Problem to work on:
Can you rename every "screenshot" in these lines to "screen capture", leave everything else unchanged, and omit the pictures from your answer?

Stored data:
** START **

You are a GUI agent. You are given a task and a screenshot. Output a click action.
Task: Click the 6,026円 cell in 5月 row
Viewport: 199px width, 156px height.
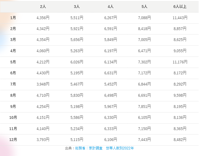click(x=77, y=62)
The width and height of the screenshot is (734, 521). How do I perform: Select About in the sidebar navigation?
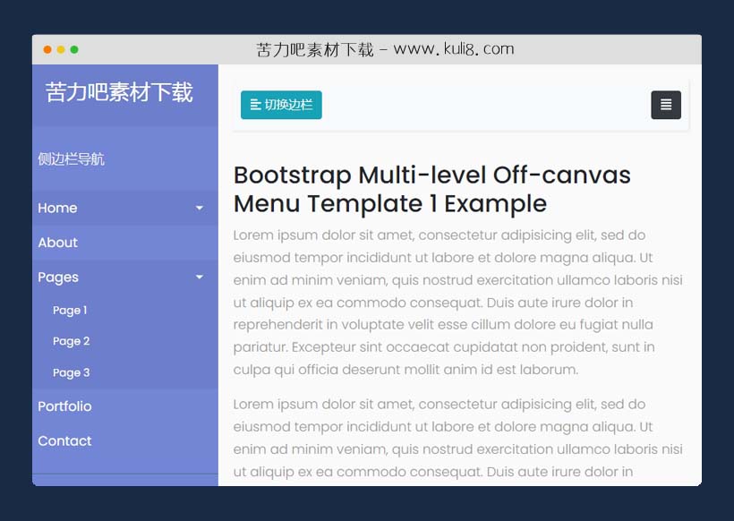coord(57,243)
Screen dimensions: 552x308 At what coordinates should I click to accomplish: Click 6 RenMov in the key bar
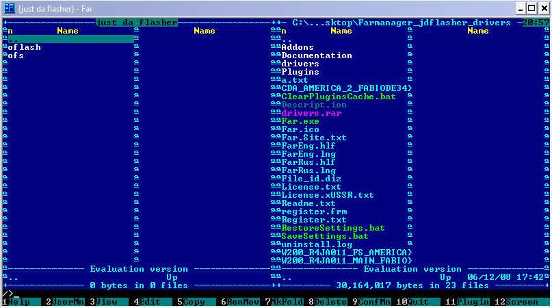(x=241, y=302)
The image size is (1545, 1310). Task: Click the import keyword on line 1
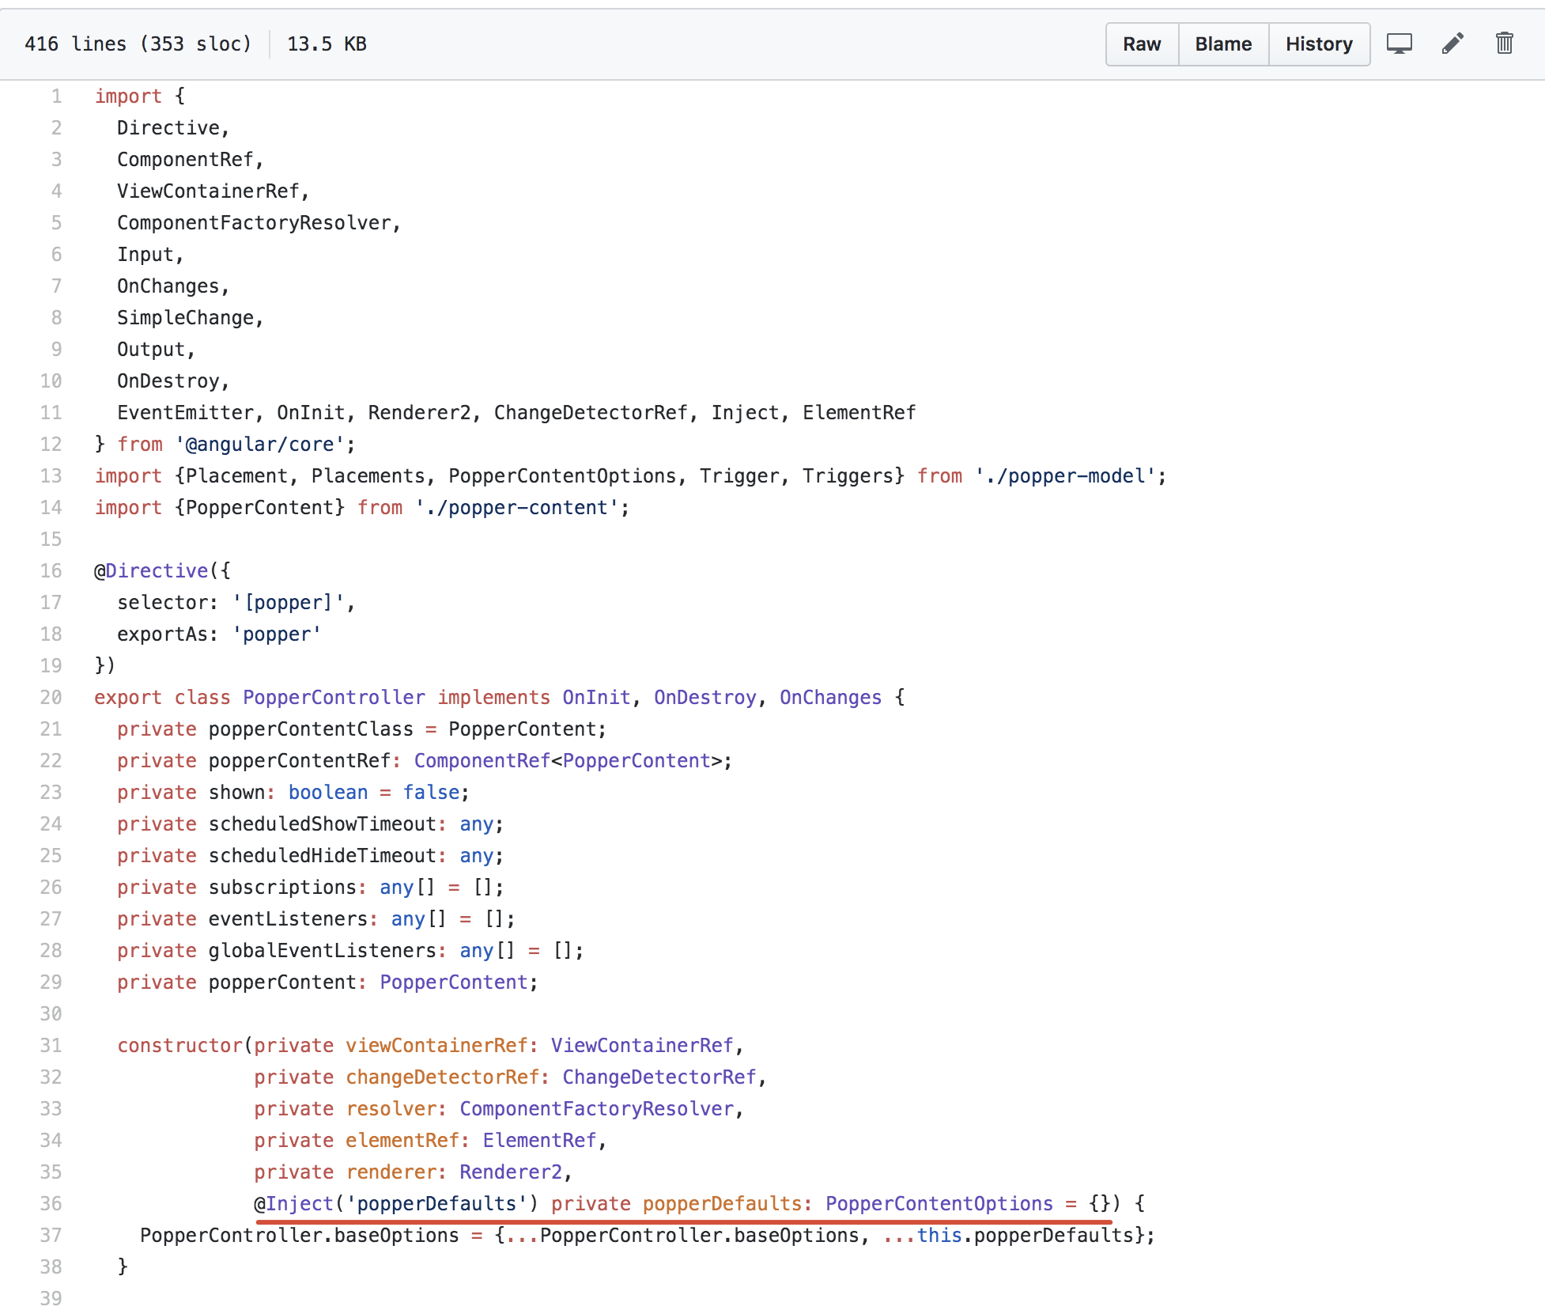[x=129, y=96]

** END **

Task response:
You are a GUI agent. You are given a task and a screen capture. Output a click action.
Task: Click the 6,026円 cell in 5月 row
Viewport: 199px width, 156px height.
click(x=77, y=62)
The width and height of the screen capture is (734, 521). How do I perform: Select About in the sidebar navigation?
coord(57,243)
Screen dimensions: 552x308 At what coordinates should I click to accomplish: Click 6 RenMov in the key bar
(x=241, y=302)
The image size is (1545, 1310). Task: Click the import keyword on line 1
[x=129, y=96]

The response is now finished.